Review Summary: After a fall from grace, Inanimate Existence find form once again.
Few tech-death albums have had me awaiting their arrival with equal parts enthusiasm and dread, but Inanimate Existence's
Underneath a Melting Sky was one of them. The band were a known quantity, with their sophomore,
A Never-Ending Cycle of Atonement, standing as a monument to their artistic and technical chops. However, their escapade into faux-experimentalism shortly after had soured my impression of them. But O ye of little faith, who was I to doubt? For
Underneath a Melting Sky is the sound of a band coming of age and finding their own niche: a body of work in which ambition is somewhat counterweighted by self-awareness and tact.
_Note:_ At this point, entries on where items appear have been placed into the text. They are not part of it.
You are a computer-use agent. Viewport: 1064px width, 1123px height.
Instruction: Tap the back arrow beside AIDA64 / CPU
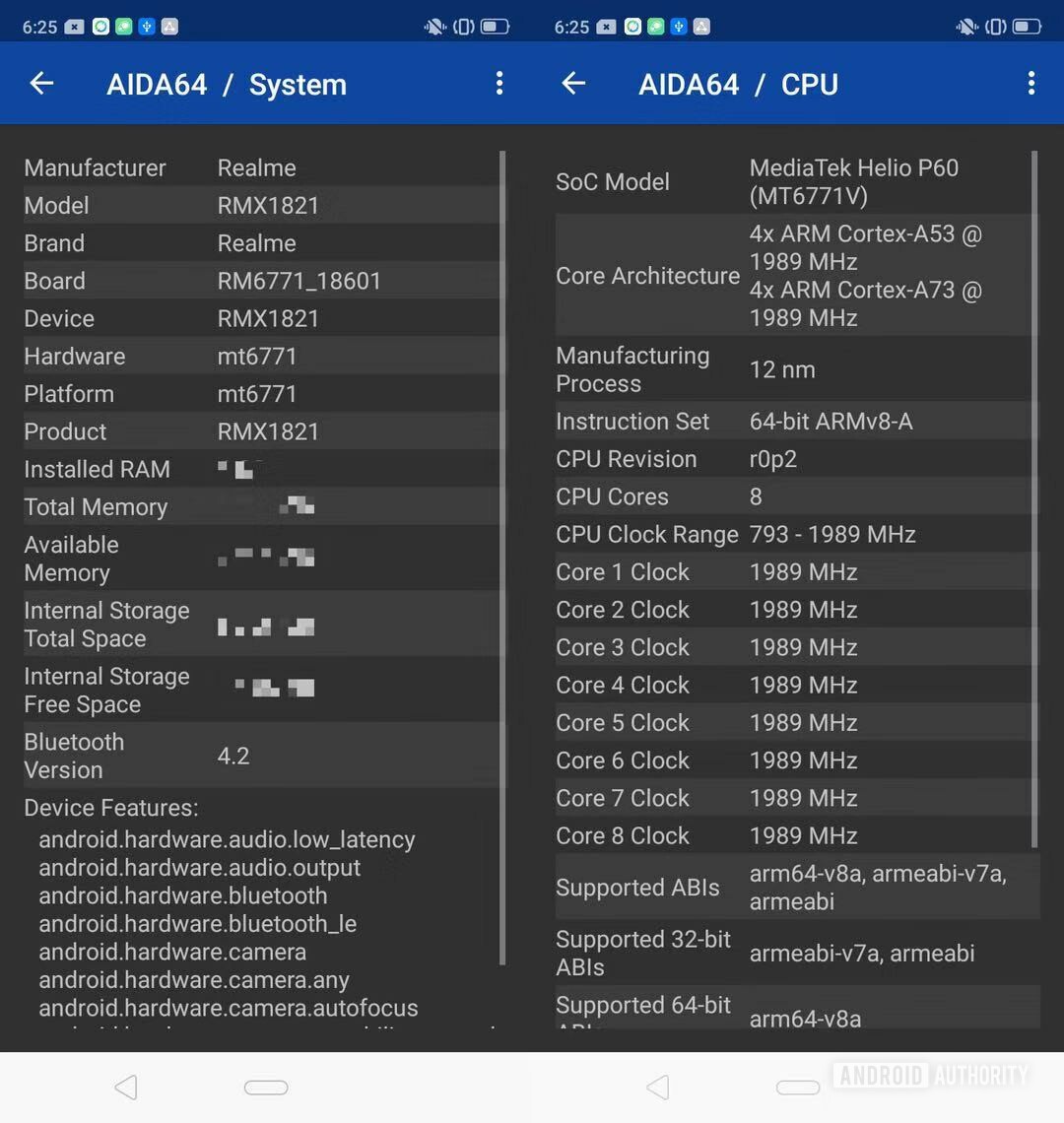573,84

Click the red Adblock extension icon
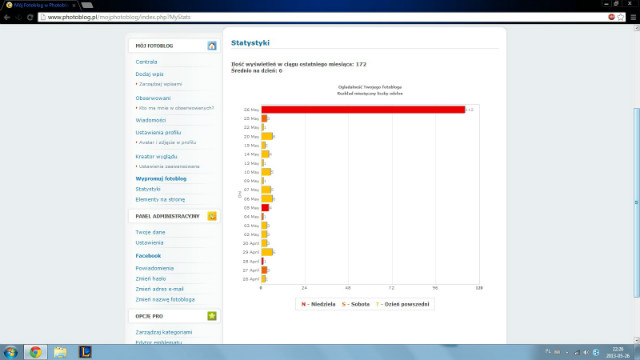coord(611,17)
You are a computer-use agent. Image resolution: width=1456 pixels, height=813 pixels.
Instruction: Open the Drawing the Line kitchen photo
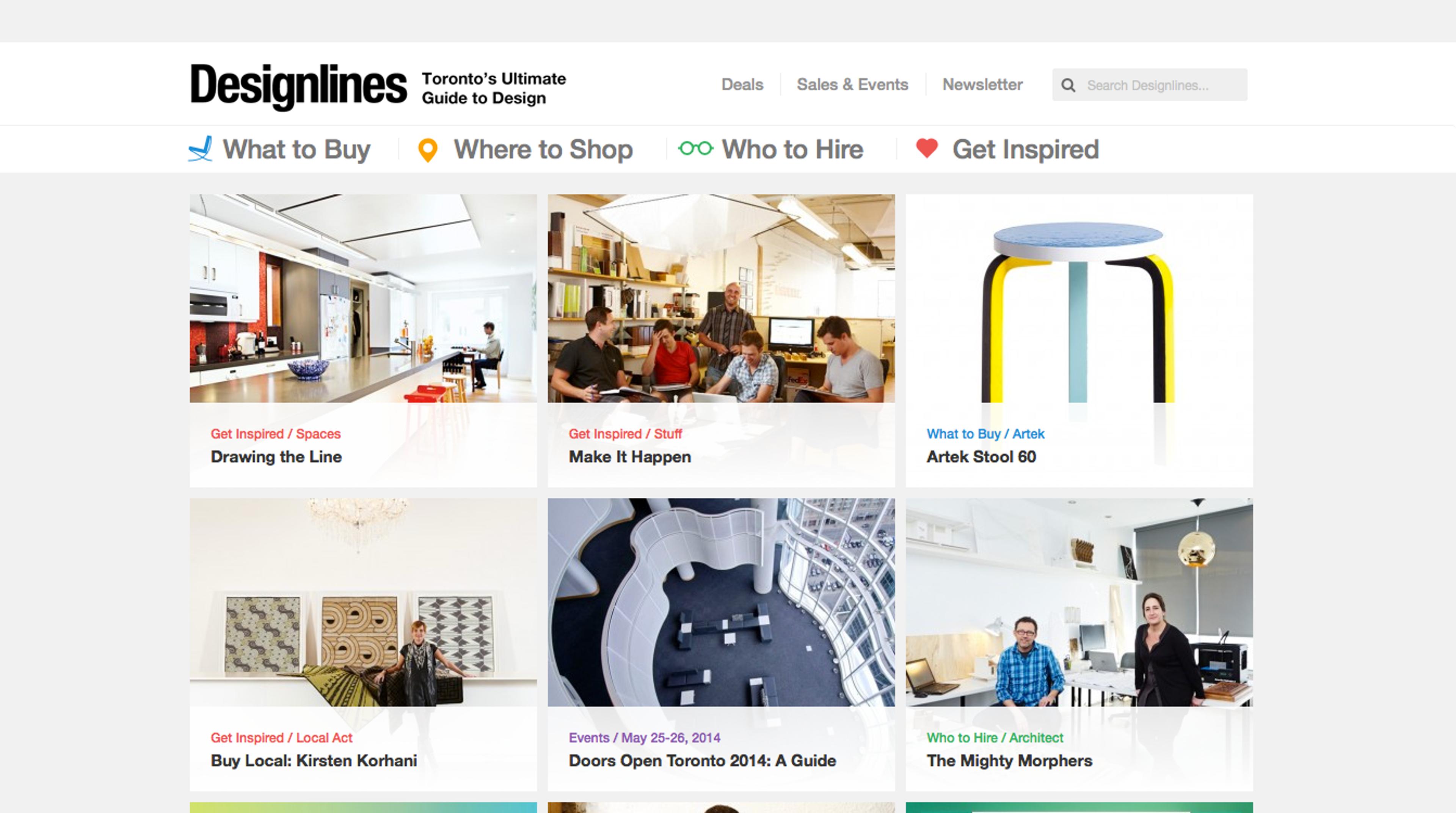[x=363, y=299]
Embellishments are present yet subtle, and while Inanimate Existence can shred with the best of them, they play well within their abilities for the bulk of their latest opus. This isn't to say that fretboard acrobatics are absent; there are smatterings of sweeps and taps here and there, but they're used as means to ends. The band focuses on developing songs in ways that are coherent yet very intuitive, regularly stepping outside of comfort zones only to make new domains their own. Sure, the stream-of-consciousness song-writing can allow your focus to wander, as some tracks may come and go with nary an impression made. Zack Ohren's mastering doesn't help here; that said, the tones on the album aren't nearly as dry or tinny as we've come to expect from some of his usual clients (read: Fallujah). With
Underneath a Melting Sky barely surpassing half-an-hour, it is still more than listenable one sitting at a time.
Dips in interest notwithstanding, you're bound to be coaxed back into a trance by at least one of the album's ethereal leads or infectious grooves. “The Old Man in The Meadow” is a stunning blend of flair and soul, with the leads having an almost gossamer quality to them. Sporadic bottom-string chugging punctuates songs as opposed to filling them out, which works to bolster the more climactic moments further still.
Underneath a Melting Sky is thus everything its misguided precursor tried to be (sans clean vocals), heralding an infinitely brighter future than I could've hoped for them this time last year.